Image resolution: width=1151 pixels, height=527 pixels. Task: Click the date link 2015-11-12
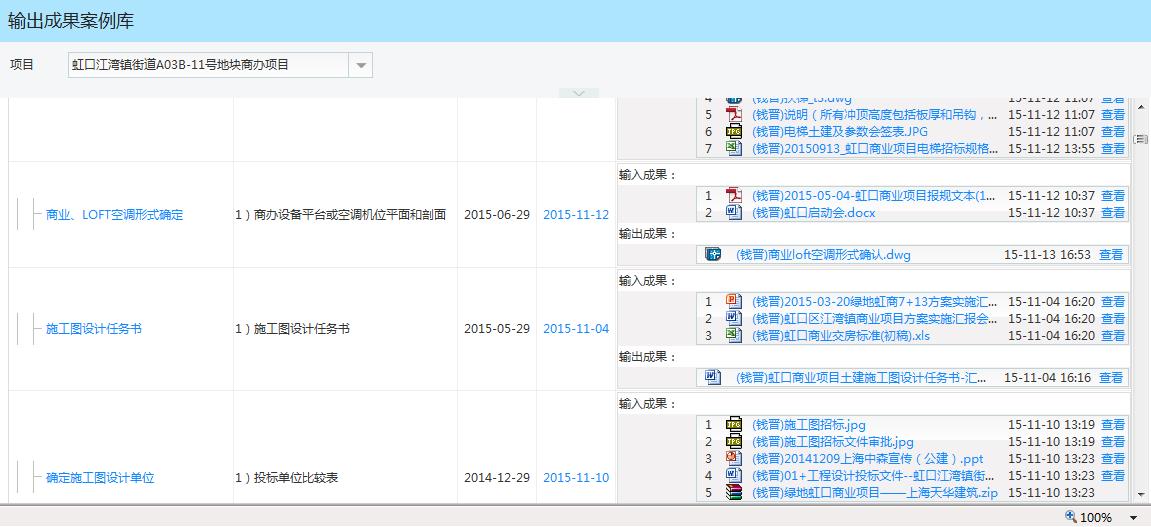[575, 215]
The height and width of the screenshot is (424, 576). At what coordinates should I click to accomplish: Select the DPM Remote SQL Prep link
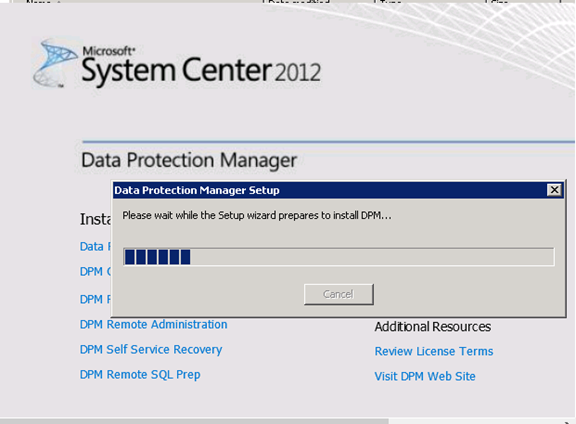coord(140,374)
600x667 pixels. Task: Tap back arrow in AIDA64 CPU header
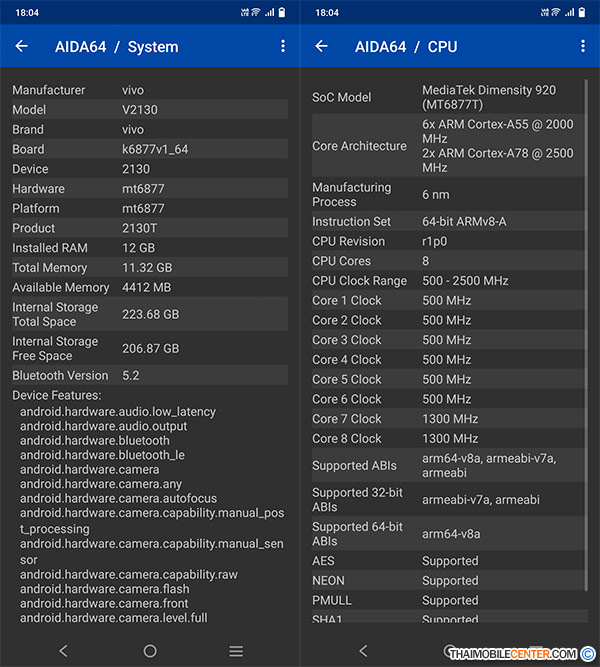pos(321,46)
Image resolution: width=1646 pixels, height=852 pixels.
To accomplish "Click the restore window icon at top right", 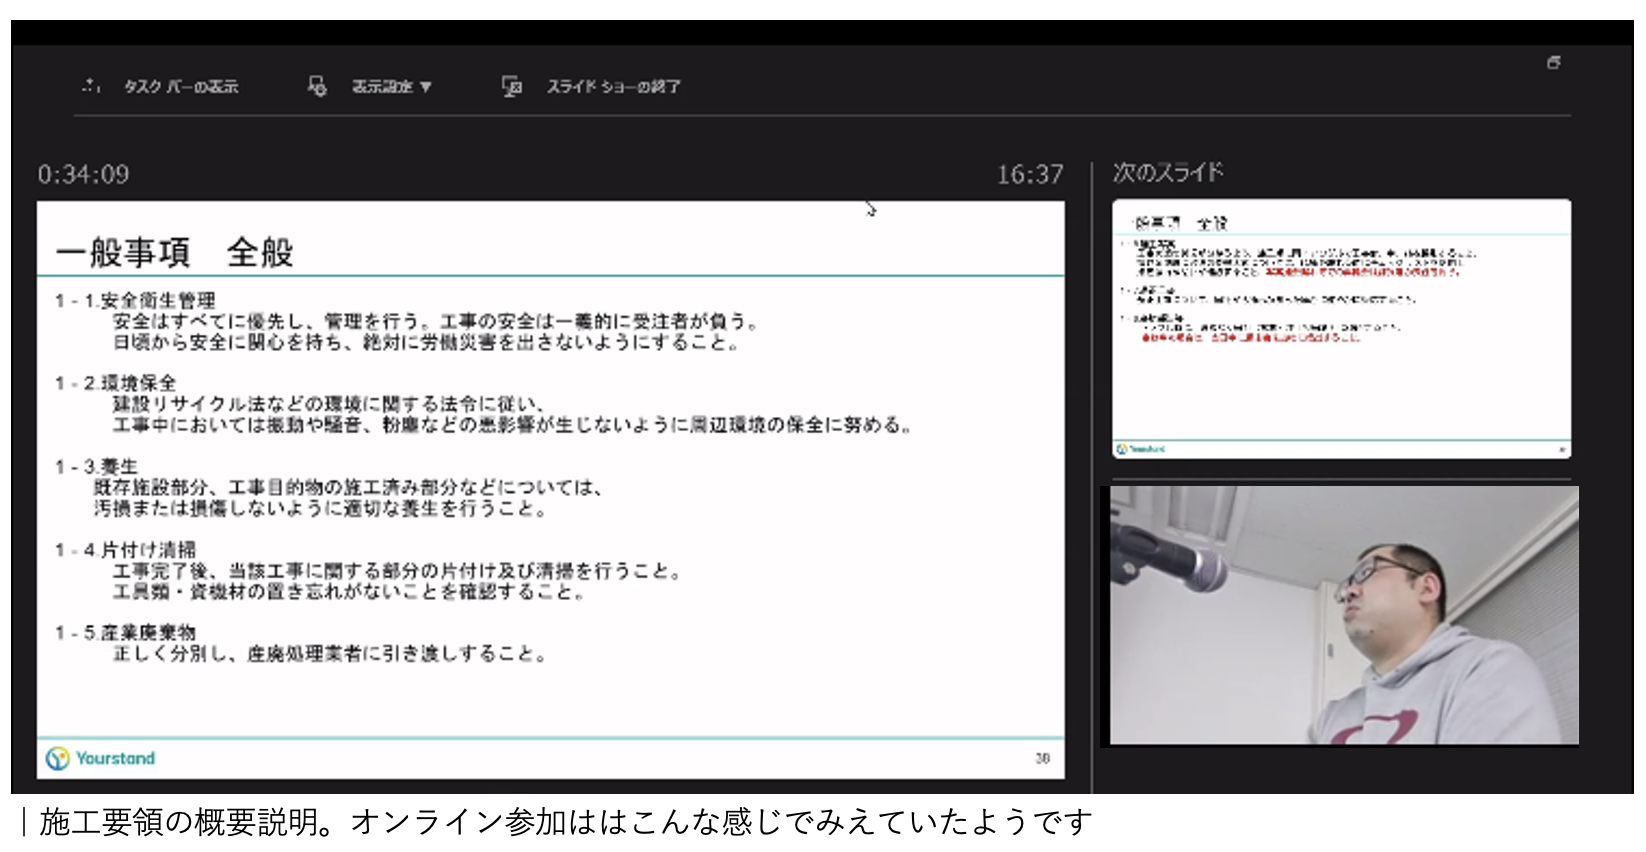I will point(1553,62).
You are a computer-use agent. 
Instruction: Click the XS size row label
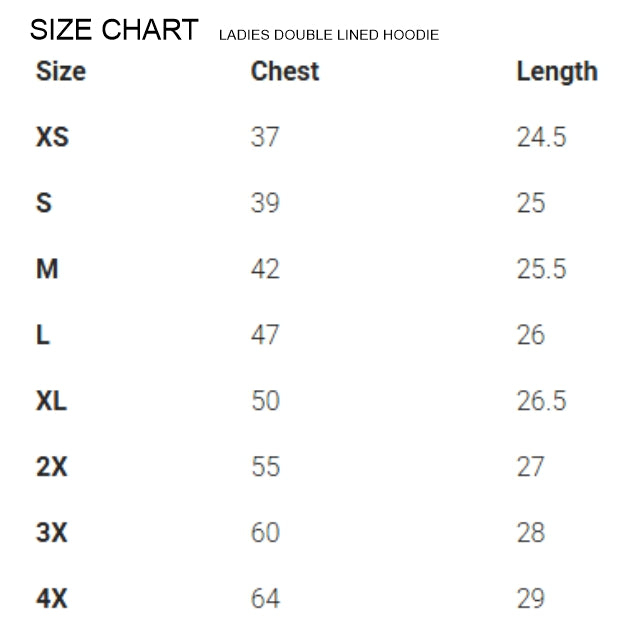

==================================================

WORK REQUIRED: Transfer the items from the start of the records through the line containing "pos(321,46)", both included and with the requests kept, adding -119 to every coordinate in the answers. Leave the pictures out.

FINAL RESULT:
Image resolution: width=1151 pixels, height=527 pixels. Task: Click the date link 2015-11-12
[456, 96]
The height and width of the screenshot is (424, 576). At what coordinates should I click to accomplish: Select the DPM Remote SQL Prep link
coord(21,255)
600x667 pixels. Task: Tap back arrow in AIDA64 CPU header
pos(202,-73)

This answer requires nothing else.